■ **ACTIONS TO TAKE**:
a – From the article on Europe's pandemic recovery, list the ways the economists say the repaid share of the debt would have to be found.
b – Extend the article on Europe's pandemic recovery beyond its final paragraph.
═════ TEXT ═════
Europe's recovery from the COVID-19 pandemic should be focussed on investment, according to the President of the European Central Bank (ECB).
Christine Lagarde told members of the European Parliament on Monday that fiscal support for member states was important to come back from the devastation of the coronavirus, but investing wisely will be more significant.
"Whilst fiscal support is crucial at this stage, it should be targeted and focussed on the measures that are most conducive to economic growth," the ECB Chief said.
"Against this backdrop, the groundbreaking Next Generation EU package should be implemented in such a way that the EU and all its member states emerge from the crisis with stronger economic structures and high cohesion."
Her words come after a group of over 100 economists, including the French economist Thomas Piketty, signed a letter last week calling on the ECB to forgo all eurozone government debt that the central bank currently owns.
The letter, which was published in several leading European newspapers, noted that a quarter of the public debt of countries that use the euro, which amounts to €2.5 trillion, was currently being held by the ECB.
"In other words, we owe ourselves 25 per cent of our debt and, if we are to reimburse that amount, we must find it elsewhere, either by borrowing it again to 'roll the debt' instead of borrowing to invest, or by raising taxes, or by cutting expenses," the economists wrote.
═════ RECORDS SUPPLIED ═════
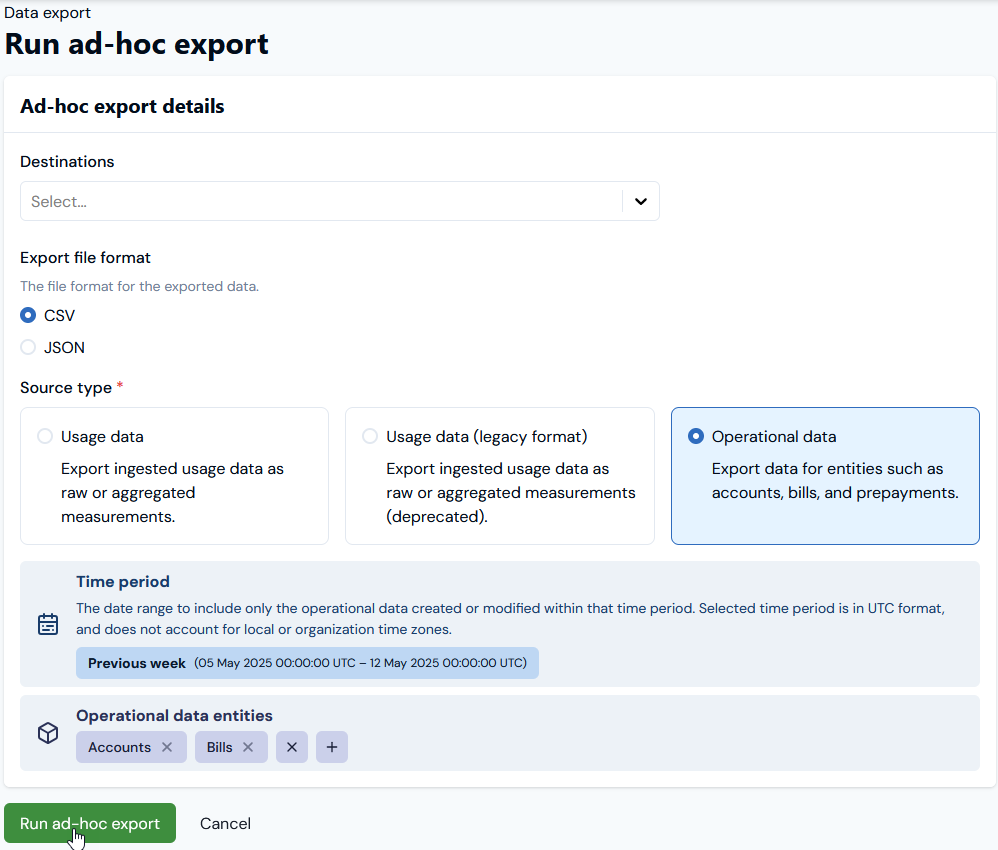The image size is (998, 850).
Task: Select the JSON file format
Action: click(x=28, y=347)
═════
═════ RECORDS SUPPLIED ═════
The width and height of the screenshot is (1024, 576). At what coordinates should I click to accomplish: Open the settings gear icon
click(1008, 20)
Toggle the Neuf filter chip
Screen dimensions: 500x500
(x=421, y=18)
═════
═════ RECORDS SUPPLIED ═════
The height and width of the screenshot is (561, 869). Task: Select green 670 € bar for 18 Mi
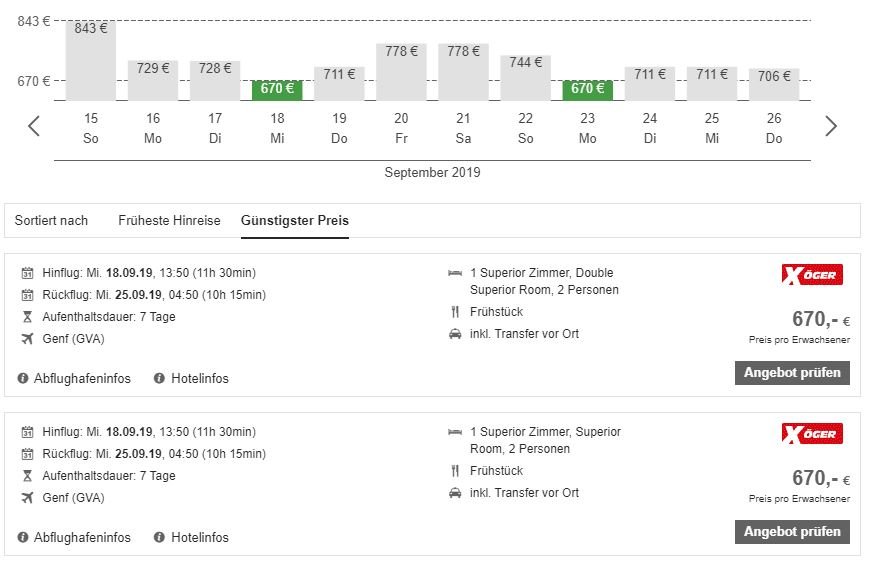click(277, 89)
═════
■ **TASK RESULTS**:
a –
- Borrowing it again to "roll the debt" instead of borrowing to invest
- Raising taxes
- Cutting expenses

b –
They are suggesting instead that the central bank cancel the current debts in exchange for the eurozone member states committing to spend the same amount on making their economies greener, as well as on social projects.
But Philippe Lamberts, the Co-President of the Greens/EFA Group in the European Parliament, is concerned about the divisions it would create.
"I understand that there is a lot of criticism of the statutes of the ECB and some treaty limitations. Frankly speaking, I do not believe this is the right debate to have," the Belgian MEP told Euronews.
"Mind you, we have recently had breakthroughs on borrowing money to fund the European recovery plan, and not agitating the red flag of cancelling debt is maybe not the right idea to foster unity of minds across European leaders in order to move to the next step."
Whilst cancelling eurozone debt is technically feasible, it remains legally and politically tricky due to the EU treaties prohibiting monetary financing.